Captain Stetson served as the Construction Quartermaster and supervised the WPA-era civilian workforce. He retained the position of Officer-in-Charge(OIC) until the arrival of Lt. Col. Junius W. Jones who had been the Commandant of the school at Chanute Field. Colonel Junius Jones became the first Commanding Officer of the Denver Training Branch on 7 February 1938. A train pulled into Denver’s Union Station five days later from Chanute Field bringing 300 people and equipment for the Armament and Photographic Departments. The Photographic Department staff consisted of 54 enlisted men and 6 officers, with 60 students in attendance.The school’s first classes began at 0800 on the morning of Monday, 28 February 1938. The first photographic studies class of 10 men, nine Army Air Corps soldiers and a Marine, that began and completed a course at Lowry Field graduated on June 29th, 1938.
The Basic photography classes at Lowry Field normally lasted six months, consisting of courses in elementary, ground, and aerial photography; mosaics and mapping; camera repair; cinematography; and photographic field equipment.
Photographic classes began under conditions that were a severe handicap to all. They started in the attic of one of the former Sanatorium buildings. The classes were constantly interrupted by noises made by nesting pigeons having built their homes in the attic. Many of the classrooms and laboratories were unfinished, and the landing field was not yet completed. It was soon found that certain unanticipated situations had to be overcome. For example, the photo laboratories were located in the basement of the Administration Building. Because the basement was shallow, the men were constantly hitting their heads on the low ceiling. In addition, the two-inch water pipe, which had been deemed sufficient for all normal purposes, could not meet the large washing requirements of the photo laboratory. Therefore, at three-inch line was put down in the middle of the rooms while classes were in session. The men actually had to climb over the mound on the floor to go from one side of the room to the other. Imagine their further consternation when this supply also proved inadequate, and they had to go through the same inconveniences while a four-inch line was put in place.
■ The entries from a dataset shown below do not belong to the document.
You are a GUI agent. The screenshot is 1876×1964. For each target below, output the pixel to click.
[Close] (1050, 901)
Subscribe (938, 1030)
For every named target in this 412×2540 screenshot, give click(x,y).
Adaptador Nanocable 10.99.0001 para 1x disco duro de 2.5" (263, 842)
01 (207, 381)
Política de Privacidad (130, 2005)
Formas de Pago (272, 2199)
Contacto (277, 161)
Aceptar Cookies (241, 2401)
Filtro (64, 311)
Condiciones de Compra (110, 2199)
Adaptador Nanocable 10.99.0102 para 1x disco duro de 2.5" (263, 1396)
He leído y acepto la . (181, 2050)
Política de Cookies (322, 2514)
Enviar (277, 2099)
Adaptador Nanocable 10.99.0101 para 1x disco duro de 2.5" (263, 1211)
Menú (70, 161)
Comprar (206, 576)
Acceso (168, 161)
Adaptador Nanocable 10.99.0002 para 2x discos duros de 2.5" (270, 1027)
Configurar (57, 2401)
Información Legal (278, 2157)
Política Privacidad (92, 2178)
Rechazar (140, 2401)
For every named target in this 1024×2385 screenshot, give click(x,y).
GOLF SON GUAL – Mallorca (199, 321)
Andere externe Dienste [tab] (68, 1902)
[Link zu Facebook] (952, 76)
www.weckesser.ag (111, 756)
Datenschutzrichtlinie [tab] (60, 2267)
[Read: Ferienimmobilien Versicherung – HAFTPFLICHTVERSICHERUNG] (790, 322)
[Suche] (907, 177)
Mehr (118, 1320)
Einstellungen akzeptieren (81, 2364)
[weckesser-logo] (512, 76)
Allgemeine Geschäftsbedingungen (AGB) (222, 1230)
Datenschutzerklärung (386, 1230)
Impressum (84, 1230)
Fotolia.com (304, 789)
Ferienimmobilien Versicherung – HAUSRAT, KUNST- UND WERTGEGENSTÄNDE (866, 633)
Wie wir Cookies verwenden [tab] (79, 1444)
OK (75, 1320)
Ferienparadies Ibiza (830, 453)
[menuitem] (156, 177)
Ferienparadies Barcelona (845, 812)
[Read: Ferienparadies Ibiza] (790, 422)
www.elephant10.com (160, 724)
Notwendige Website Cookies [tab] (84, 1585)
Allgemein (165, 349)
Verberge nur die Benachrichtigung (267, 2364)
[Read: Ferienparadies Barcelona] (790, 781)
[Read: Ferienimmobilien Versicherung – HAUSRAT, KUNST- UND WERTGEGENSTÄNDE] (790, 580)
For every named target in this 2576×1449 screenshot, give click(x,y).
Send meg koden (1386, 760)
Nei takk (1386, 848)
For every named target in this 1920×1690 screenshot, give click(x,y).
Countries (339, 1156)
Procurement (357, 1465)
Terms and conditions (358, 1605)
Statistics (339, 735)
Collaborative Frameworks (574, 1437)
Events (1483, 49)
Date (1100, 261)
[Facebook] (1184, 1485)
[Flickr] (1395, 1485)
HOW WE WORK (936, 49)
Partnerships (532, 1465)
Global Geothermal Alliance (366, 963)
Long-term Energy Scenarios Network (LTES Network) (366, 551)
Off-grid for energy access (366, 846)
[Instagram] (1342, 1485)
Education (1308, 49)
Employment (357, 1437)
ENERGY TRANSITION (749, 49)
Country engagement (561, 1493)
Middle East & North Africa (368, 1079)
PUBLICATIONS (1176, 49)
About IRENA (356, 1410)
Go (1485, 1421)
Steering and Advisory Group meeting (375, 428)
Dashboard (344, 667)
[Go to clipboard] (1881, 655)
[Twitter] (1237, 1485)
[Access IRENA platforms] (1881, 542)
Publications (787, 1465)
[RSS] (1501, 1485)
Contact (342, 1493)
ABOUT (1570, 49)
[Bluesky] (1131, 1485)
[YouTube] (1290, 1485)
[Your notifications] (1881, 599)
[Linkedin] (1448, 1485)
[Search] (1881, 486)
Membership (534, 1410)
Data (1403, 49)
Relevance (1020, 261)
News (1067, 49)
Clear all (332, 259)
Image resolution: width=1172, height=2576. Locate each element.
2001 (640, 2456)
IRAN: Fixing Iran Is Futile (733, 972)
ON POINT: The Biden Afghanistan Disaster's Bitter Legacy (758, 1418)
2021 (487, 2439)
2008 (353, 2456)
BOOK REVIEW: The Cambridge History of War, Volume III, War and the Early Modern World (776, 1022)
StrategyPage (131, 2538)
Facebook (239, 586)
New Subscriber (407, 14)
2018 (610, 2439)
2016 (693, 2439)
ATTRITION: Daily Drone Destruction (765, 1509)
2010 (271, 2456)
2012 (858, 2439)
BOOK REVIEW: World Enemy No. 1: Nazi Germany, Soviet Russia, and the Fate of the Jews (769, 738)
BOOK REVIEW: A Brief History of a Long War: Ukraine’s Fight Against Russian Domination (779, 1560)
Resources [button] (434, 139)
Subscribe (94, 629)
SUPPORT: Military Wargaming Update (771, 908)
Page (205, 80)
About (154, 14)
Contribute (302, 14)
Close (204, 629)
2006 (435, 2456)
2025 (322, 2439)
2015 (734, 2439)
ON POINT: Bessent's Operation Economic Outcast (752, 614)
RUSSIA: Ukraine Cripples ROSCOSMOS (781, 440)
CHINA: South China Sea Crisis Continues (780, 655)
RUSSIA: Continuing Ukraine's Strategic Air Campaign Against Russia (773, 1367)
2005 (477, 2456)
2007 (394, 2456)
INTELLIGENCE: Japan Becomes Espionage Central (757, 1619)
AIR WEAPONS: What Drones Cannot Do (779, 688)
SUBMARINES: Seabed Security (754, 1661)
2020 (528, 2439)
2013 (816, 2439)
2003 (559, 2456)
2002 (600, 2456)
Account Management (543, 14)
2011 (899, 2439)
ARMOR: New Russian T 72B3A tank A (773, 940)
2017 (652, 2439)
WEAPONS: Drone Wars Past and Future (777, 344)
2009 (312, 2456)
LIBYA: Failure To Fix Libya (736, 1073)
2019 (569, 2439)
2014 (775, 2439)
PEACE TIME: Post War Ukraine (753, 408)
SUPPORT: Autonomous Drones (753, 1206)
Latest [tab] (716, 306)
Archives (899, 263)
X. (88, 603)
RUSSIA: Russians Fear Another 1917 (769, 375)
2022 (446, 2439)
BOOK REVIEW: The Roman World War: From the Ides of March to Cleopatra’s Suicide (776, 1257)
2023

Fresh paint covered the walls wherever training was attempted, workmen were hammering, raising dust, creating disturbances; bedlam was the order of the day. Training continued, but not without difficulty. Because of the lack of space, equipment was piled along corridors in the hope that rooms would soon be made available. A great deal of photographic equipment was placed in a room in the basement and in a new hangar, neither of which had locks installed on the doors. Considerable equipment of much value was lost or stolen by the time the rooms were ready for occupancy. But the training was accomplished. The first class graduated in photography on 4 April,1938 which happened to be the same day the first runway was put to use.¹
Ten photography students received diplomas on 29 June 1938 after completing an advanced course in aerial photography.
¹Extracted from “A FORTY YEAR LOOK At Lowry Air Force Base 1937-1977 by Melvin F. Porter, Lowry Technical Training Center, Lowry AFB, Colorado. January 1978.